Understand what causes struggle and you’ll know what’s preventing your greatest victory.
Here’s some common sources of unnecessary black eyes. Address these and see new levels of success in your business and go from a fighter to a champ.
Customers
The lifeblood of the business is its customers yet many businesses struggle to know them, serve, them, keep them and get more of them! In fact, businesses often:
- Do not know who their customer is or how to keep them.
- Do not know how to serve and multiply their customer base.
- Do not speak the same language as the customer often using inside terms and jargon instead of clear “what’s in it for me” language the customer understands.
- Do not know the value of one customer and what that customer is worth in one sale or over the year with repeat business
- Do not view customers as the priority and lifeline of their business.
- Inconsistent in their customer development efforts.
Marketing
As a discipline, marketing is the one function of the business that is specific about driving sales and attracting and keeping customers and should be consistently growing and evolving. Unfortunately marketing is often the most neglected area of the business. Most businesses:
- Do not know how to market and therefore struggle to leverage and use their staff for sales and marketing initiatives and constantly question their customers and business.
- Do not have ongoing strategic plans for sales and marketing efforts.
- Do not know how to differentiate, position and build value in the business.
- Do not have a consistent image, presence, and voice and often use “me too” marketing that’s ineffective and wasteful.

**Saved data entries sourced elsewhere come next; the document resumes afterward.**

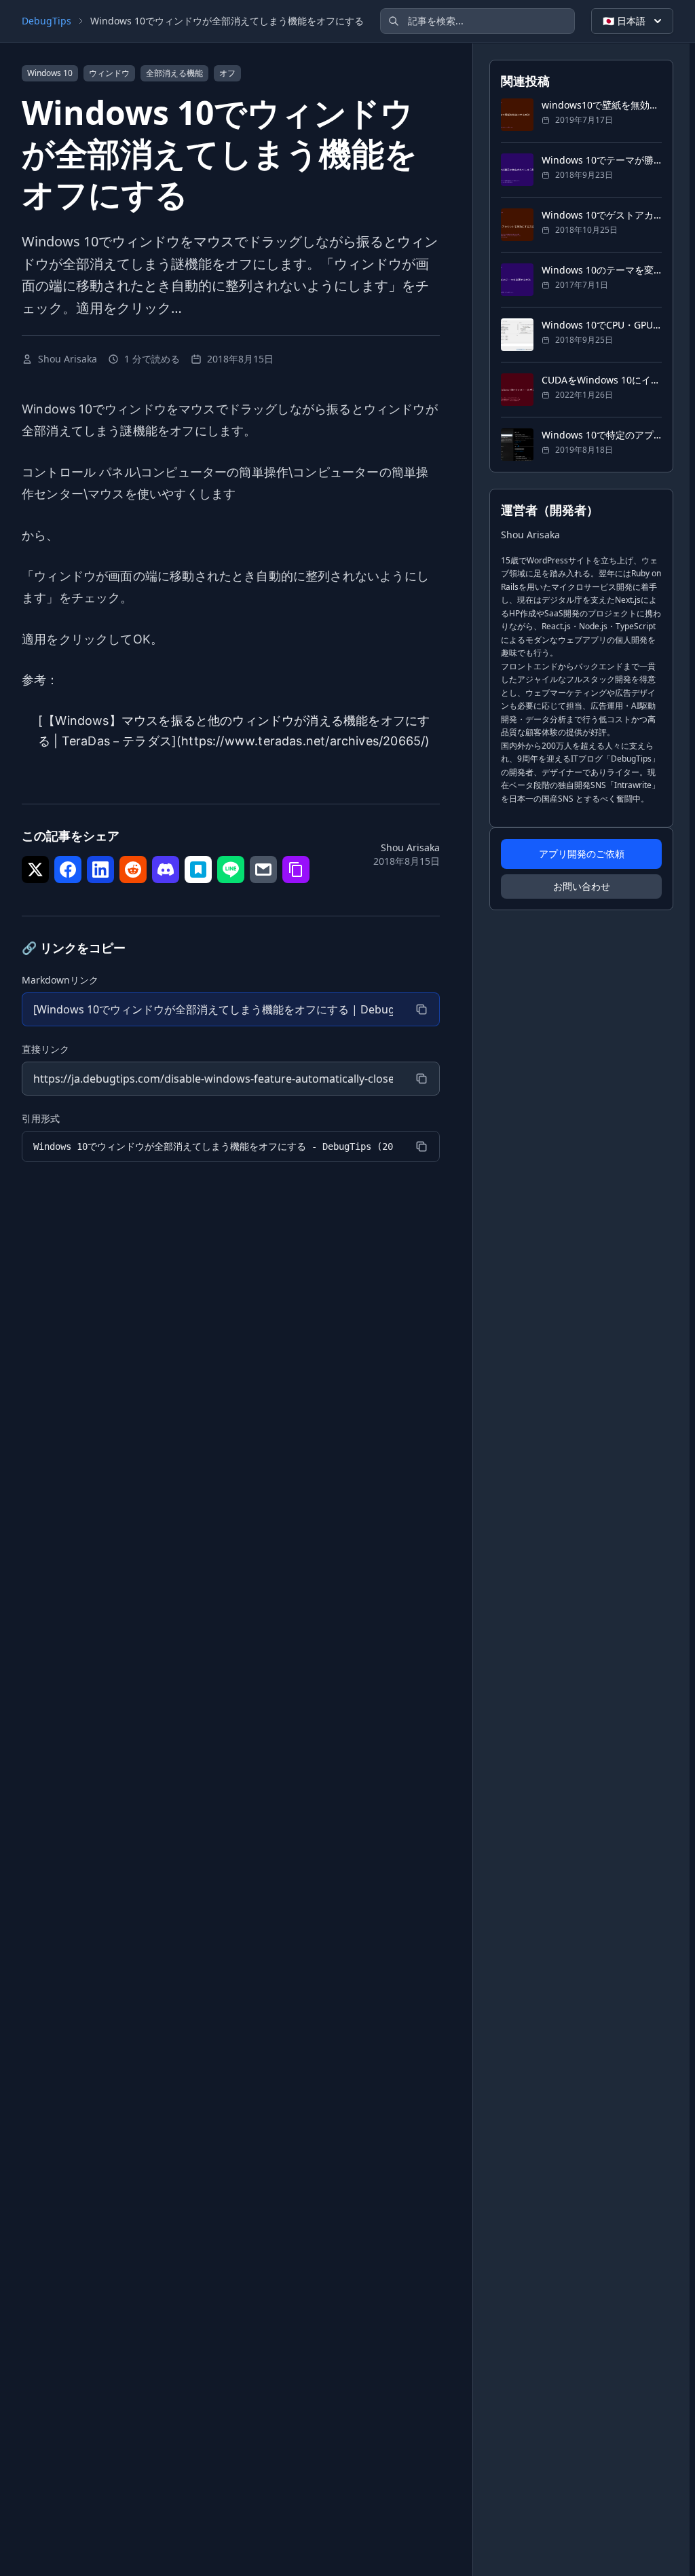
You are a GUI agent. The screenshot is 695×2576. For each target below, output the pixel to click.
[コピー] (421, 1009)
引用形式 (41, 1118)
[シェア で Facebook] (67, 869)
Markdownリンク (60, 979)
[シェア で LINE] (230, 869)
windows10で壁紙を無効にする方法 (602, 104)
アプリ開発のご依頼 (581, 853)
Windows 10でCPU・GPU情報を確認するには (602, 324)
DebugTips (46, 20)
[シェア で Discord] (165, 869)
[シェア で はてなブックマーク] (198, 869)
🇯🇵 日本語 (624, 20)
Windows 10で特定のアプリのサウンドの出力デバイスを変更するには (602, 434)
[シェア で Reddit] (133, 869)
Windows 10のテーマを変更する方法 (602, 269)
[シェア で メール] (263, 869)
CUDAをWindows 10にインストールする (602, 379)
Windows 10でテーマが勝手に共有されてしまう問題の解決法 (602, 159)
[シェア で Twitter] (35, 869)
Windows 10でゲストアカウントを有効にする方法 (602, 214)
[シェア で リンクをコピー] (295, 869)
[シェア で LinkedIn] (100, 869)
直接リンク (45, 1049)
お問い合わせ (581, 886)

- Overwhelmed by the sea of available marketing and advertising options available and how to effectively use them.
- Do not know how to develop and execute meaningful business building initiatives.
- Do not have the marketing and sales mindset and often start and stop these efforts as activities instead of viewing them as core competencies.
Sales
All good marketing results in sales activity and all sales staff should be in harmony with marketing efforts, messages and appeals. Sales should be a natural extension of the marketing process. However most businesses:
- Do not take ownership of sales and align it with their core values and marketing efforts
- Do not create sales tools that move prospects through the buyers continuum.
- Do not include a clear call to action or ask for the order.
- Do not see staff (sales or customer service) as a marketing asset, business builder, or brand shaper.
- Do not have daily, weekly and monthly plans that work in harmony with marketing to drive sales with follow through.
- Do not have an ongoing plan to turn cold prospects into warm connections over time.
Priorities
The most common thief lurking inside a business is the one that looks like an important project, assignment, or initiative that steals time and resources with no positive impact on the business. Most businesses struggle with priorities and often:
- Do not have a true understanding of how to run the organization to generate expected results.
- Do not see the important and necessary work around them because they are stuck inside the business, inside the fog of war doing the daily grind.
- Do not know how to drive innovation or progressive improvement in the business.
- Do not keep a current pulse on best practices, what matters to their customer, or what drives the business forward.
Systems
The backbone of the business is it’s systems and most businesses rush to get their billing systems, employee management systems, and operational systems in place but fail to put sales and customer systems in place. In fact, most businesses:
- Do not implement or develop sales systems that understand the sales cycle from beginning to end.
- Do not implement lead generation systems that use the web and various types of marketing to create prospects, early stage buyers and repeat customers.
- Do not have a referral system in place resulting in dormant sales simply because you are not tapping into your already satisfied customer base.
- Do not understand what customer and prospect touch points can and should be automated and where to have direct interaction that furthers the sales or retention of customers.
- Become indecisive or have a haphazard decision making system and way to evaluate business opportunities, marketing opportunities or sales opportunities.
These issues are not random.
In fact, they are linked together like links in a chain. Most businesses are so busy grinding along and lack the professional and educational disciplines of leadership, sales and marketing that they have not seen the connection. And it’s killing their business!
Champs would see these as little thugs and remove them. A real champ would not allow these struggles to drain power, energy, momentum and impact in their business.
How do these common issues continue to surface up?
The nature of business is the same, but the mechanics and the marketplace have changed dramatically. Same fight, different ring.
If you are dealing with these issues, you have to be more diligent in your business building efforts. You have to fundamentally understand your customer and realize they have more information, more options, and more alternatives then ever before. It’s no longer good enough to just be in business providing a product or service.
You have to more focus and intention with your customer gathering activities (sales and marketing).
You have to elevate your business output because the expectations are rising, the market is full of alternatives and if you look like everyone else, sound like everyone else, and don’t know your customer then you’ll never rise to the top.
A champ rises to the top by overcoming these issues within the business.